S. Fischer Verlage gegründete Krabbelstube „Kleine Fische“ wurde jetzt am Nikolaustag eingeweiht.
Frankfurts Oberbürgermeisterin Petra Roth und Sozialdezernent Franz Frey waren in die Einrichtung gekommen und gratulierten Verlegerin Monika Schoeller.
Den Hintergrund erklärt (stellvertretend für die Elterninitiative) Gesine Diehl aus der Controllingabteilung des Verlagshauses: „Ein erfreulicher Trend zeigte sich in den letzten Jahren bei unseren Verlagen: Immer mehr Mitarbeiterinnen und Mitarbeiter gründeten Familien.“
Vor dem Hintergrund der raren Betreuungsangebote in Frankfurt wurde im Herbst 2004 in Absprache mit dem Betriebsrat und der Geschäftsleitung eine Mitarbeiterinitiative gegründet, um Betreuungsmöglichkeiten zu suchen und zu finden.
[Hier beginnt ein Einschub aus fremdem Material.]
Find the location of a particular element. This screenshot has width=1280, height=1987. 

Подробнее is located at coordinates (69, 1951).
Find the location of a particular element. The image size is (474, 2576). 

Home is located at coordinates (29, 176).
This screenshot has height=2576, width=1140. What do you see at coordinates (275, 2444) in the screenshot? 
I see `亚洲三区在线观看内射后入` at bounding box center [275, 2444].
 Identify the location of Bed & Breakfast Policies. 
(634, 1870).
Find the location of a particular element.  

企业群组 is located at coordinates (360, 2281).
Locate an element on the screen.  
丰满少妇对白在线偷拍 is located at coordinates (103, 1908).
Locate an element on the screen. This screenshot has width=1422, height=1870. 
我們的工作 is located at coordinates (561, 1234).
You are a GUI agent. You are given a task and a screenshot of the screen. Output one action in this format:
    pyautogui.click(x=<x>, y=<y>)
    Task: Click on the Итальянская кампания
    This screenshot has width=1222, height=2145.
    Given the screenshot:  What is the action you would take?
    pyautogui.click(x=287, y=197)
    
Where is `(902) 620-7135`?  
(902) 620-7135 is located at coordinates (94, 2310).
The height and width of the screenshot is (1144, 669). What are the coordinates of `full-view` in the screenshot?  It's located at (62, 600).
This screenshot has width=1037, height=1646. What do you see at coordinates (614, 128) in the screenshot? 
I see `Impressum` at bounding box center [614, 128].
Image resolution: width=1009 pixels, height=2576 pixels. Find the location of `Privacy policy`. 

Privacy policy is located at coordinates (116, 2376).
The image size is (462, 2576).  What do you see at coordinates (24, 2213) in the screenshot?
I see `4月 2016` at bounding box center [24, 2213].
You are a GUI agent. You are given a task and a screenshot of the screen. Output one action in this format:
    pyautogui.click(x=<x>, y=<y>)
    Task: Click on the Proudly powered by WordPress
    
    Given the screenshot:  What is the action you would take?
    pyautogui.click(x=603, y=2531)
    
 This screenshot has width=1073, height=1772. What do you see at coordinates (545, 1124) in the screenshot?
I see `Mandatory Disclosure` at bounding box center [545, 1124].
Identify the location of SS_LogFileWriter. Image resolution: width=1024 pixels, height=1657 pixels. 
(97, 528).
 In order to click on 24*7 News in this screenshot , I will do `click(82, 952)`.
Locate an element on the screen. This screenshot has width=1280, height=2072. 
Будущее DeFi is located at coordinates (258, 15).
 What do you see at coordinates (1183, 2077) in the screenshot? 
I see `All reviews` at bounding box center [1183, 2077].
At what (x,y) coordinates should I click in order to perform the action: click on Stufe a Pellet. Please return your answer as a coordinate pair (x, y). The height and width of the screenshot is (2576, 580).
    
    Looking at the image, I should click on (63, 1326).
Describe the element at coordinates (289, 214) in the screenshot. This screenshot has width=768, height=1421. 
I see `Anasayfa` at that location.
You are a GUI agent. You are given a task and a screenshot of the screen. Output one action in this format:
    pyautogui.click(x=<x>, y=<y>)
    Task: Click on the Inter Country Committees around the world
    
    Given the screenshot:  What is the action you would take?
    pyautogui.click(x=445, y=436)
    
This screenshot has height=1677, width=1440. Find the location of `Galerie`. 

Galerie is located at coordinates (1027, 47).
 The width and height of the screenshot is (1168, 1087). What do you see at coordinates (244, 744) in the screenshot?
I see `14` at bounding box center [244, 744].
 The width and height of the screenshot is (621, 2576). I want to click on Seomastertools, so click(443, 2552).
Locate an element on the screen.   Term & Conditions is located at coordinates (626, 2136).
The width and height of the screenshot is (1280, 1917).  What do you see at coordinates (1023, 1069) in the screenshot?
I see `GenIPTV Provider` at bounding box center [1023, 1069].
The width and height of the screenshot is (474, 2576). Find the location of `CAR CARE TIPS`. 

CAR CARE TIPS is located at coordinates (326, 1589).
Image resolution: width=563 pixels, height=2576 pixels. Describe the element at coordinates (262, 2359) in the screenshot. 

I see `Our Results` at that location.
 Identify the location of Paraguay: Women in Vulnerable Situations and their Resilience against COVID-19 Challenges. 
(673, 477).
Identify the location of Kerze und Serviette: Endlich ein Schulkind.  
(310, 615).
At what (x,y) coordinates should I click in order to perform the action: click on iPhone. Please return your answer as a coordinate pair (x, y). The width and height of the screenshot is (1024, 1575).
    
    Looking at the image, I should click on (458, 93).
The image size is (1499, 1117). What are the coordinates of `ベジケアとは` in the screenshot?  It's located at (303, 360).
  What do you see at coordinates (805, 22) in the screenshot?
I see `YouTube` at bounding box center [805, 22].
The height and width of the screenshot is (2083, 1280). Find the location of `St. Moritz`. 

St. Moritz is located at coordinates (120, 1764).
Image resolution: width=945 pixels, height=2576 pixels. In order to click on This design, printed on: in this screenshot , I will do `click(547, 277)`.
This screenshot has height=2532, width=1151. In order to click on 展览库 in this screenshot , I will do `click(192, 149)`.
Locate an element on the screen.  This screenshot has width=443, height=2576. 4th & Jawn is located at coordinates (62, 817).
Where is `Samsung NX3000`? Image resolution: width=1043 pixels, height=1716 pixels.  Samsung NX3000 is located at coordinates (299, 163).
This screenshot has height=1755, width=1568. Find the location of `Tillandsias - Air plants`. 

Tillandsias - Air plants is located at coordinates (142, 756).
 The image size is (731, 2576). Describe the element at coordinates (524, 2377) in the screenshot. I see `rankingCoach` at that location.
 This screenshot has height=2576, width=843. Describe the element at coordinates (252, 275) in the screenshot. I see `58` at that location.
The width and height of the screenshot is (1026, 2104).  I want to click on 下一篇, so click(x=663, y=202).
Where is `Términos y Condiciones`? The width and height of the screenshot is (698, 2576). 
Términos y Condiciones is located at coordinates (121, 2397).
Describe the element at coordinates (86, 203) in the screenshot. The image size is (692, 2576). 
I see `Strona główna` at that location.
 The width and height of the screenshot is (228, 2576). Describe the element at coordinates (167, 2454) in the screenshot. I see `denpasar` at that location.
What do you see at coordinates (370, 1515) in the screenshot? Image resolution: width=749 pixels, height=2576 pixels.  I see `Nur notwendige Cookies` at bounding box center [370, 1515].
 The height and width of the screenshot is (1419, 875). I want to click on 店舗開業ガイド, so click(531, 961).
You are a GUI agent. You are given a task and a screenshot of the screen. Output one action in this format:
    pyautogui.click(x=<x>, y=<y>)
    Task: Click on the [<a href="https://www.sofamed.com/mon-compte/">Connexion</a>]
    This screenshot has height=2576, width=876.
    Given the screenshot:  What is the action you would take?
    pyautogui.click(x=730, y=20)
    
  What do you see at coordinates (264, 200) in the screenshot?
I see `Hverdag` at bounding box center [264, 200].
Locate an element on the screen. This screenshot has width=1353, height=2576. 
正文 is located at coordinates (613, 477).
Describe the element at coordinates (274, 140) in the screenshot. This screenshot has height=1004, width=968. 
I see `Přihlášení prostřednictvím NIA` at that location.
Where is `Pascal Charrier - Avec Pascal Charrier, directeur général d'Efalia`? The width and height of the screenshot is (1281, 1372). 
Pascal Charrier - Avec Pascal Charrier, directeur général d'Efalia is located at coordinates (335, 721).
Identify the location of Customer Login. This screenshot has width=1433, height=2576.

In Zusammenarbeit mit der Gesellschaft zur Förderung betrieblicher und betriebsnaher Kindereinrichtungen e.V. entstand kurze Zeit später das Konzept eines staatlich unterstützten Betreuungsmodells.
Von den geplanten 11 Ganztagesplätzen haben die S. Fischer Verlage Anspruch auf etwa die Hälfte der Plätze, die zweite Hälfte wird von der Stadt vergeben. Der Verlag übernahm einen großen Teil der Umbau- und Optimierungskosten und verpflichtete sich, die monatlich anfallende Miete zu tragen.
Übrigens: Auch jeder einzelne Mitarbeiter des Verlages beteiligte sich daran durch den Verzicht von anderthalb freien Tagen im Jahr, die diese Investition für die Kinderkrippe möglich machte.
Das Bild zeigt Verlegerin Monika Schoeller mit Gwendolyn Snethlage (Fischer-Marketing, Mitte) und Gesine Diehl (Fischer-Controlling, rechts) mit ihren „kleinen Fischen“.